Mefloquine Stats & Data

Boxed/major warnings emphasize that psychiatric symptoms (e.g., acute anxiety, depression, restlessness) or neurologic/vestibular symptoms (e.g., dizziness, loss of balance, tinnitus) can begin early and may persist; discontinue mefloquine at the first occurrence of such prodromal symptoms and do not re-challenge. Concomitant or closely timed use (up to ~15 weeks after last dose, reflecting the long half-life) with halofantrine or ketoconazole is specifically warned against due to life‑threatening QTc prolongation; other QT‑affecting drugs warrant caution. A history of major psychiatric disorders (depression, GAD, psychosis, schizophrenia) or seizures is a contraindication to prophylactic use; hypersensitivity to quinine/quinidine is also a contraindication. Due to vestibular and neuropsychiatric risks, use caution with activities requiring alertness and fine motor control (driving, piloting, operating machinery, diving). Start prophylaxis at least 1 week before travel (2 weeks often recommended when feasible) to assess tolerability; continue for 4 weeks after return. Food increases absorption (~40%); take weekly doses with food and water, and avoid alcohol around dosing to reduce CNS side effects.
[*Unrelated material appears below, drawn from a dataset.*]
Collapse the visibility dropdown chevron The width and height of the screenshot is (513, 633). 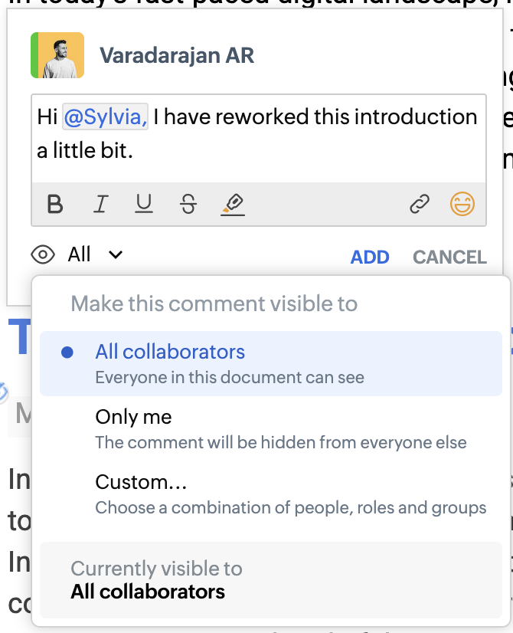[x=116, y=254]
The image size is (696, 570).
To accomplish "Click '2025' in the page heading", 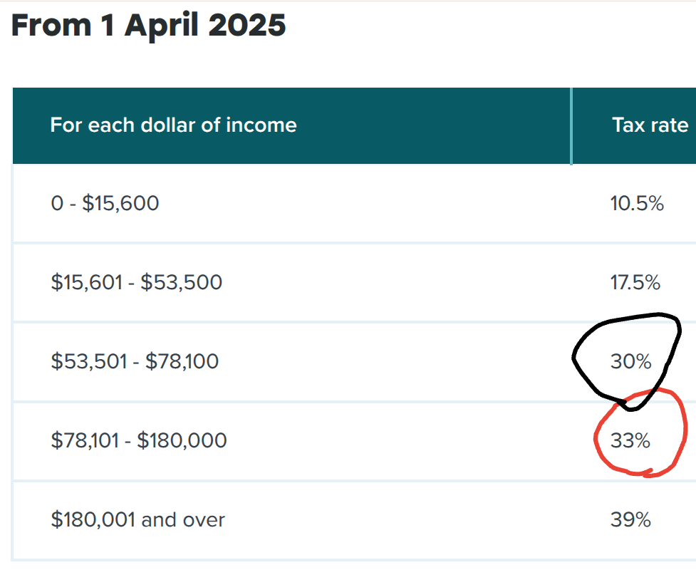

Mefloquine is primarily metabolized by CYP3A4 and is a P‑gp substrate/inhibitor; strong CYP3A4 inhibitors raise exposure and inducers (e.g., rifampin) lower exposure and may compromise efficacy. With chronic/long‑term use, liver enzyme elevations occur in a subset of users; periodic LFT monitoring is advised in prolonged courses and elimination is prolonged in hepatic impairment. Women and individuals with low BMI may be at higher risk for certain neuropsychiatric adverse effects in some cohorts; concurrent alcohol or other chronic medications has been associated with increased adverse event reporting. Breastmilk contains low mefloquine concentrations insufficient to protect an infant; breastfeeding infants require their own antimalarial prophylaxis where indicated.